Zabawne, ale chyba tylko ja to widzę. Wszyscy inni patrzą na mnie dziwnie. Mama była pewna, że wszystkiemu winne są bóle wzrostowe, więc paliła kolce dzikoża w mojej sypialni, bo nie ma to jak ludowa medycyna. Tata bał się szaleństwa, przez co raz do roku prowadził mnie do lekarza. Lekarz nie znajdował niczego, więc teoretyzował, że jestem reliktem z epoki pierwszych osadników, przegranym na mendlowskiej loterii. Ale to było lata temu. Rodzicielska troska przestała mnie obchodzić, kiedy miałem piętnaście lat i tatko wyrzucił mnie z domu po tym, jak przeszukał mi kieszenie, przekonując się dzięki temu, że mam więcej gotówki od niego. Mama chętnie poszła na to rozwiązanie, nawet przytrzymała drzwi, żeby się za wcześnie nie zamknęły. Ucieszyli się, moim zdaniem, że już mnie nigdy nie zobaczą. Wprowadzałem irytujący element niepokoju w ich bydlęcą egzystencję.
A co ja o tym myślę? No cóż, samotność egzystencji wyrzutka bywa dokuczliwa, ale chyba nie mógłbym inaczej żyć. Miewam problemy, ale problemy są po to, by je rozwiązywać.

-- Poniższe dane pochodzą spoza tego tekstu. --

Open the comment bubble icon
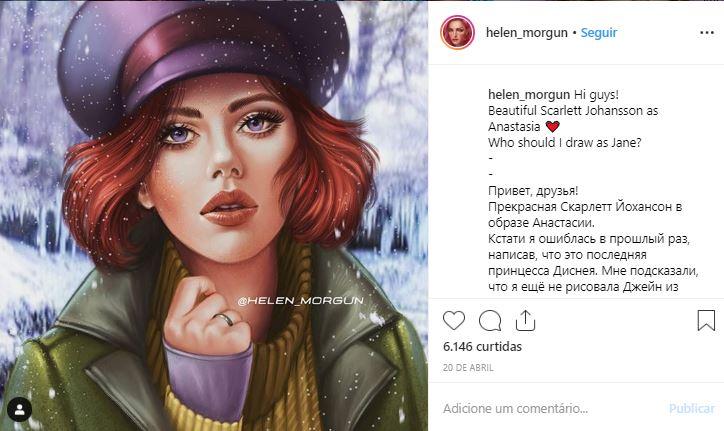This screenshot has width=724, height=431. tap(490, 321)
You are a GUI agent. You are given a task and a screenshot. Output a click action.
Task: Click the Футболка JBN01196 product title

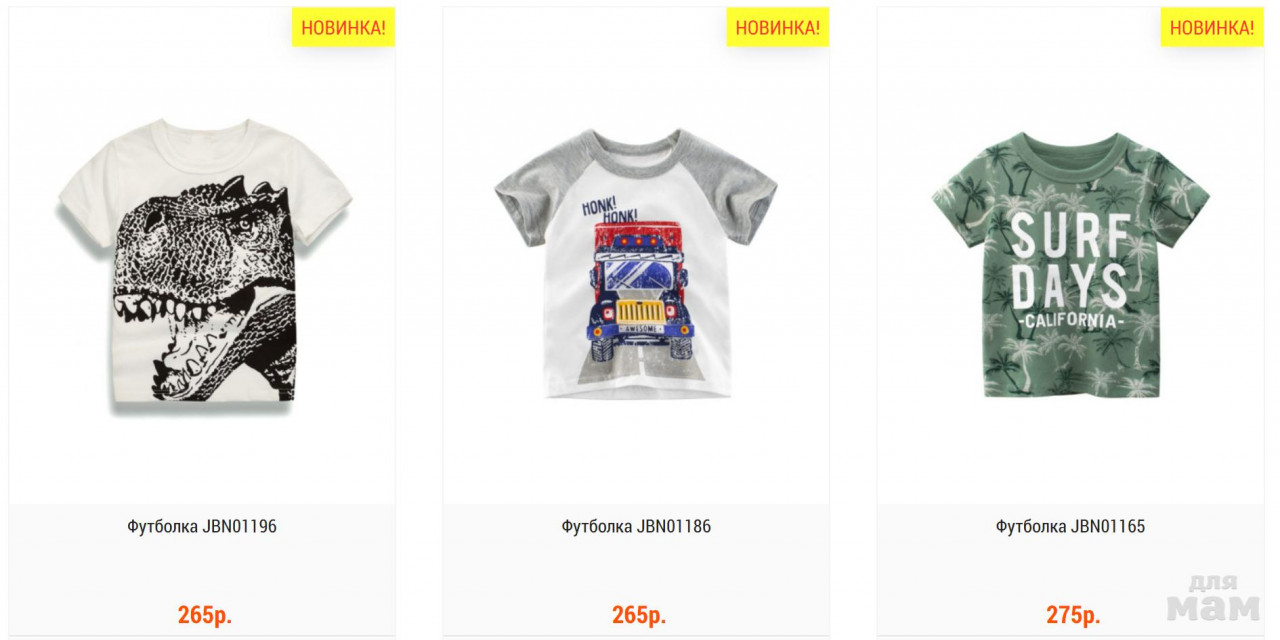(202, 526)
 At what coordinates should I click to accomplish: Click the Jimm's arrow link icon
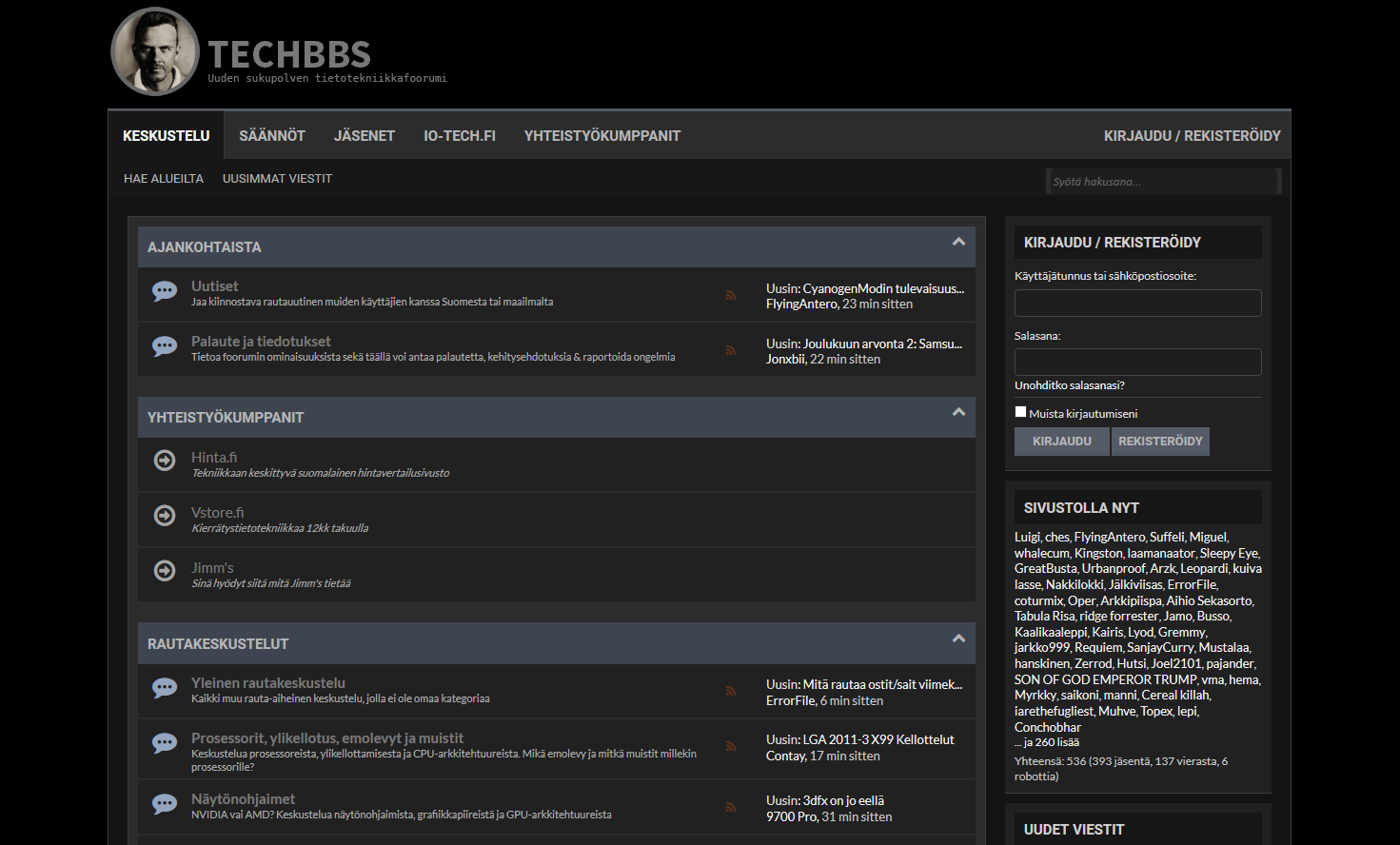165,571
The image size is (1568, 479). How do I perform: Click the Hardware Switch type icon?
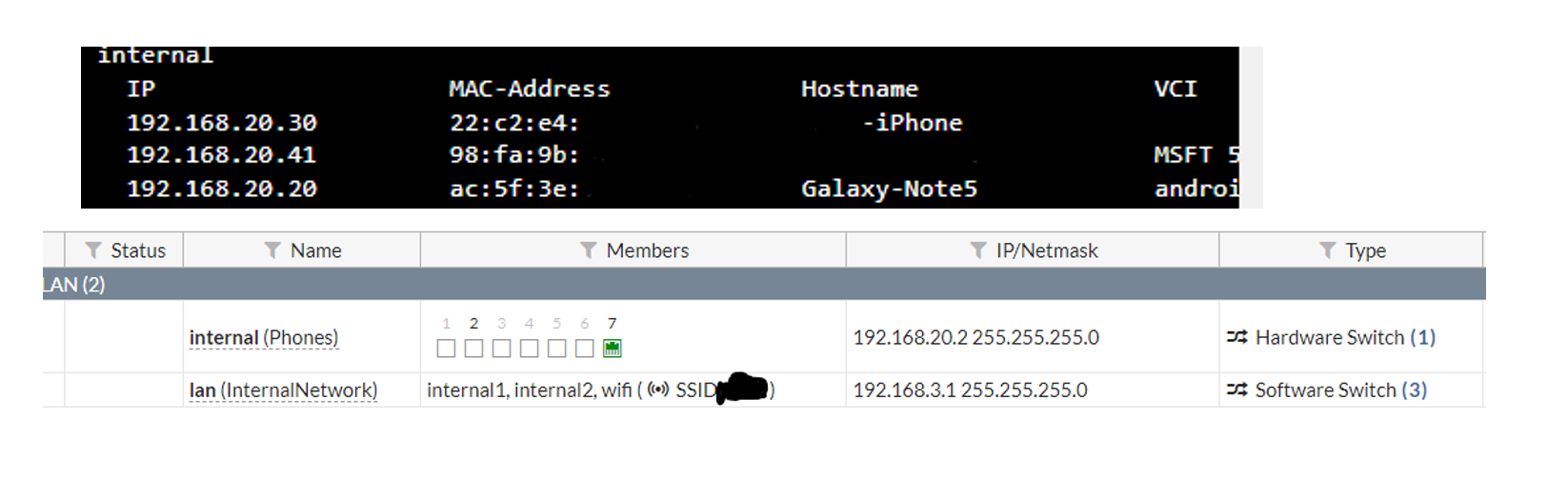1237,337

Rozwiązałem na przykład taki problem, że regularnie lały mnie starsze dzieciaki. Zaczęło się, gdy tylko poszedłem do szkoły. Popełniłem błąd, pokazując, że jestem od nich bystrzejszy. Bam, i podbite oko. Szkolnym osiłkom tak się to spodobało, że stawali do mnie w kolejce. Przerwałem ten cykl w najlepszy sposób: przekupiłem uniwersyteckiego nauczyciela wychowania fizycznego, żeby nauczył mnie sztuki walki. Odczekałem, aż będę w tym naprawdę dobry, a potem zacząłem się bronić, no i najpierw załatwiłem jednego prześladowcę, a potem jeszcze trzech po kolei. Potraficie to sobie wyobrazić? Wszystkie mniejsze dzieciaki natychmiast się ze mną zaprzyjaźniły. Powtarzały bez końca, jaki to był wspaniały widok: ja goniący sześciu największych twardzieli przez całą przecznicę. Jak wspomniałem, problemy są po to, by je rozwiązywać, że o przyjemności nie wspomnę.

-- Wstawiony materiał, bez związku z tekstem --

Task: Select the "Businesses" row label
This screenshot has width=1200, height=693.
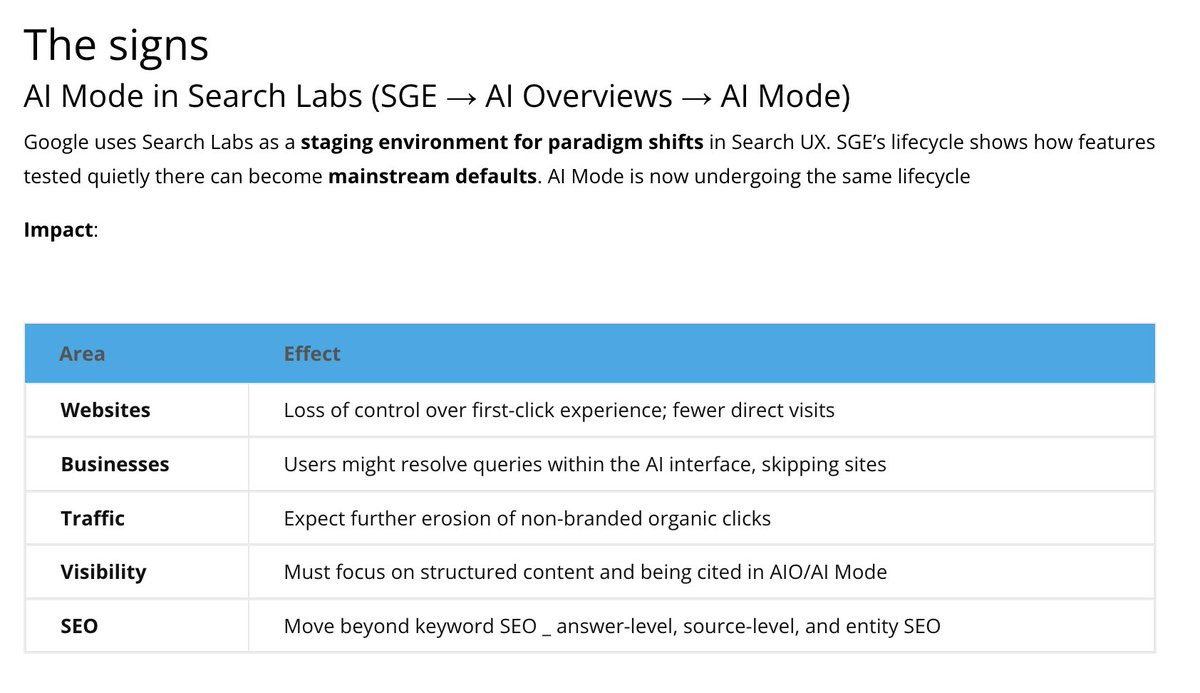Action: [115, 464]
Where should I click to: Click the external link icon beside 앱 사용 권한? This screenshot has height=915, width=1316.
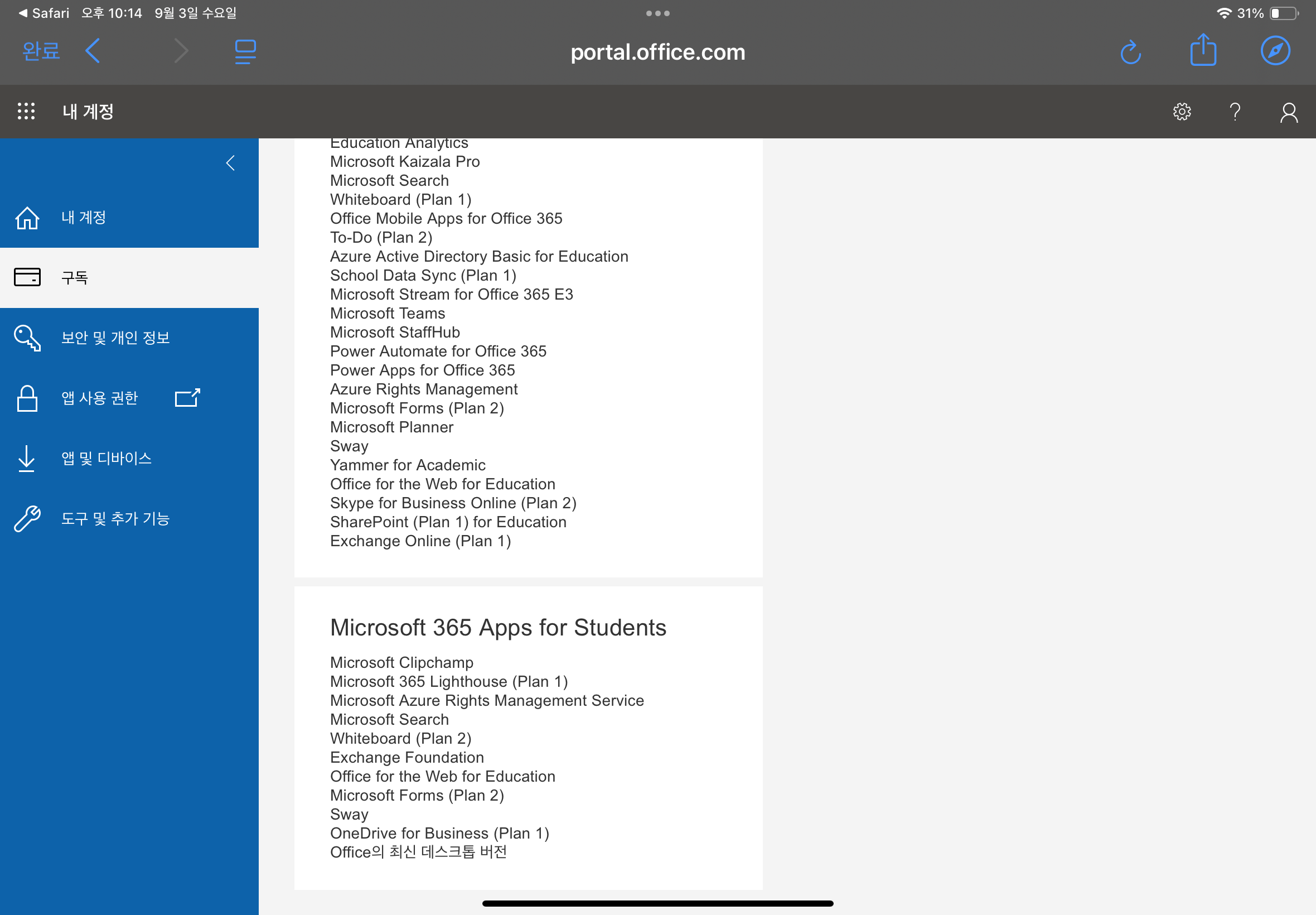tap(187, 398)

Skąd wziąłem pieniądze, żeby przekupić nauczyciela? Zapewniam was, że nie od tatki. Trzy dolce tygodniowo kieszonkowego wystarczały na dwie gazowane Wykrztuchy i batonik Napchajsie. Na pierwszych lekcjach ekonomii nauczyłem się, że wydając pieniądze, nie powinienem kierować się chciwością, tylko potrzebą. Kupuj tanio, sprzedawaj drogo, a zysk chowaj do kieszeni.
Kupić niczego nie mogłem, bo nie miałem kapitału, więc za produkty podstawowe nie płaciłem. Wszystkie dzieciaki coś podkradną od czasu do czasu. Przechodzą fazę kończącą się laniem, kiedy zostaną złapane. Widziałem łzawe, nieszczęsne zakończenia nieudanych prób, więc przed rozpoczęciem kariery drobnego złodziejaszka postanowiłem przeprowadzić badania rynkowe oraz przestudiować wzajemne zależności czasu i ruchu.

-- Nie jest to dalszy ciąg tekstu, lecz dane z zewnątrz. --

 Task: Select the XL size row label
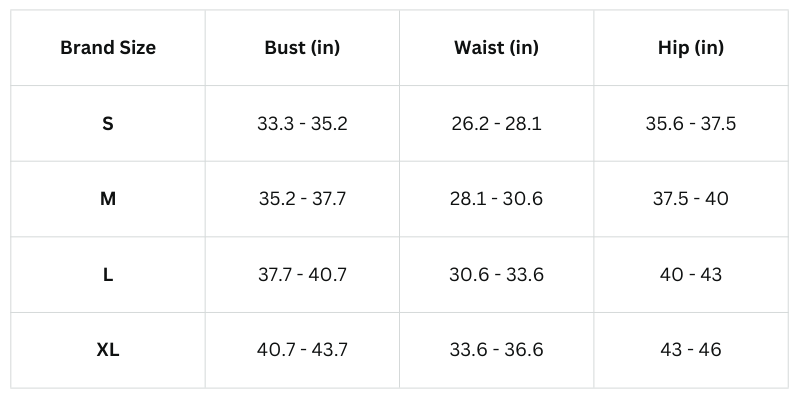[108, 350]
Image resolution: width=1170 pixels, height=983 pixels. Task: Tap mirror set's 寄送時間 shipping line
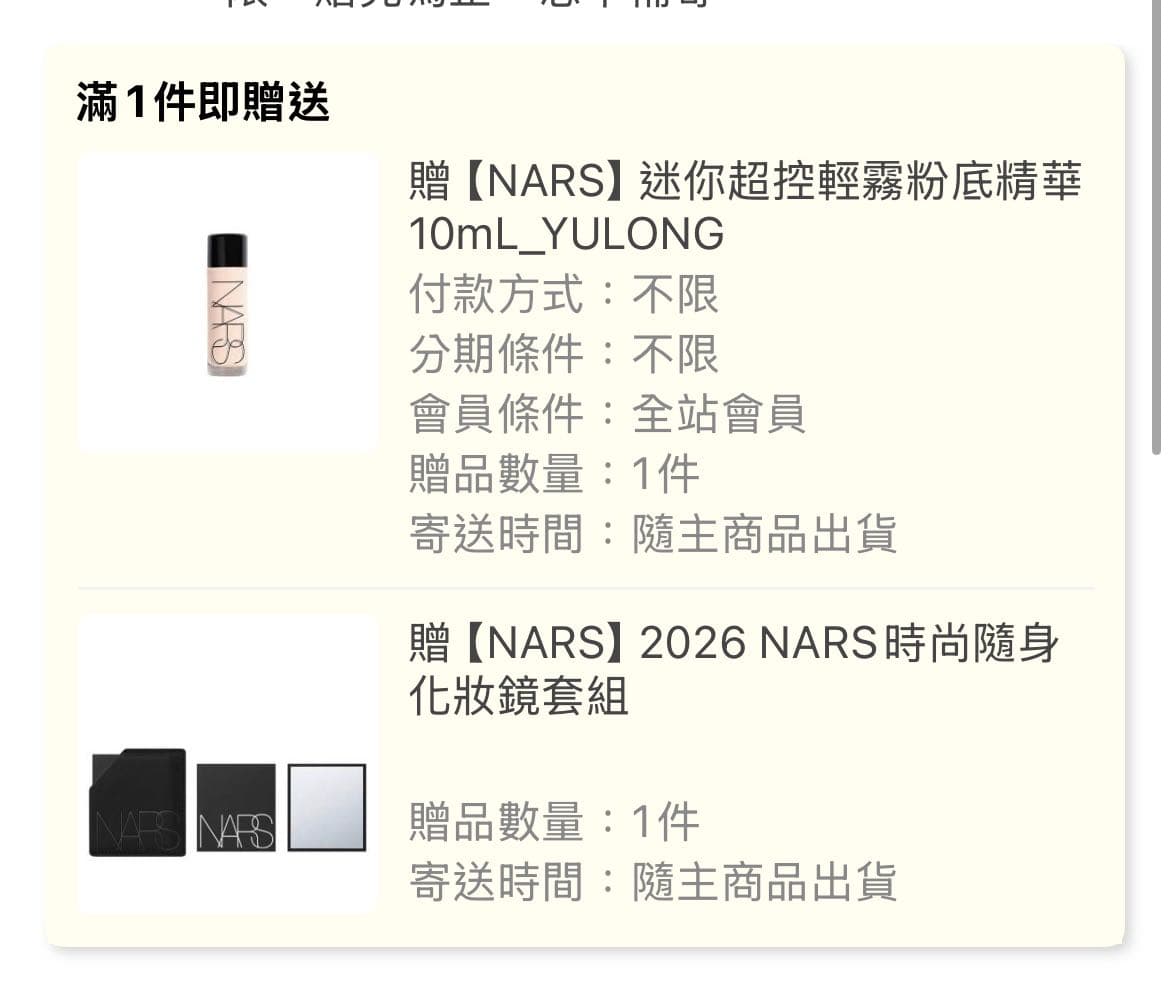point(653,882)
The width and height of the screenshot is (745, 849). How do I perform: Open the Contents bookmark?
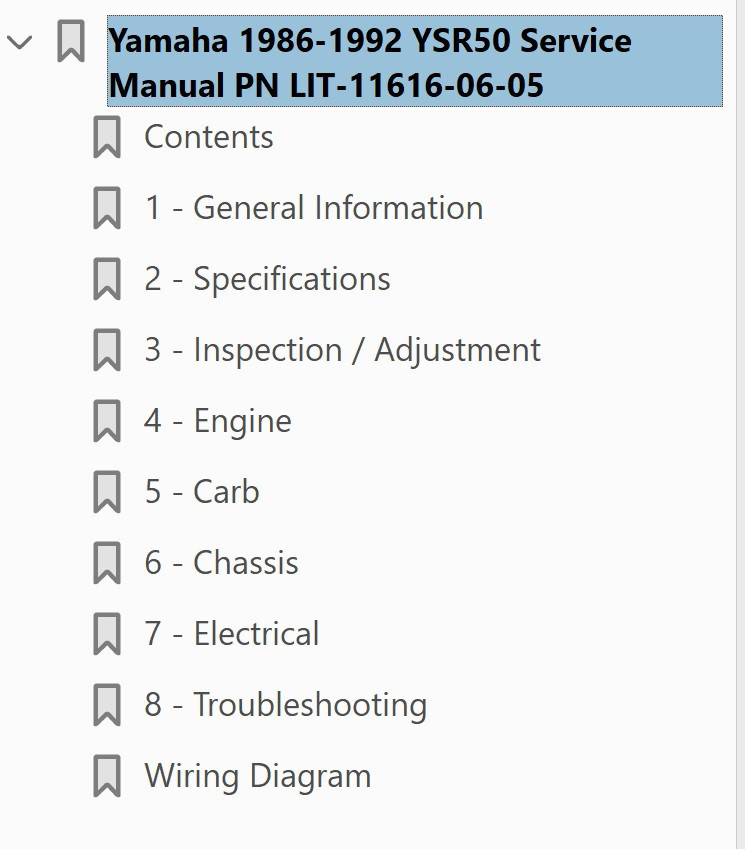(x=209, y=137)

Po pierwsze, trzymaj się z dala od małych handlarzy. Oni znają stan posiadania i mają żywotny interes w utrzymaniu go w stanie nienaruszonym. Na zakupy chodź do wielkich multi, tam martwisz się tylko o sklepowych detektywów i o systemy alarmowe. Przyjrzyj się uważnie, jak działają, jedni i drudzy, a zawsze znajdziesz jakiś sposób, by ich oszukać.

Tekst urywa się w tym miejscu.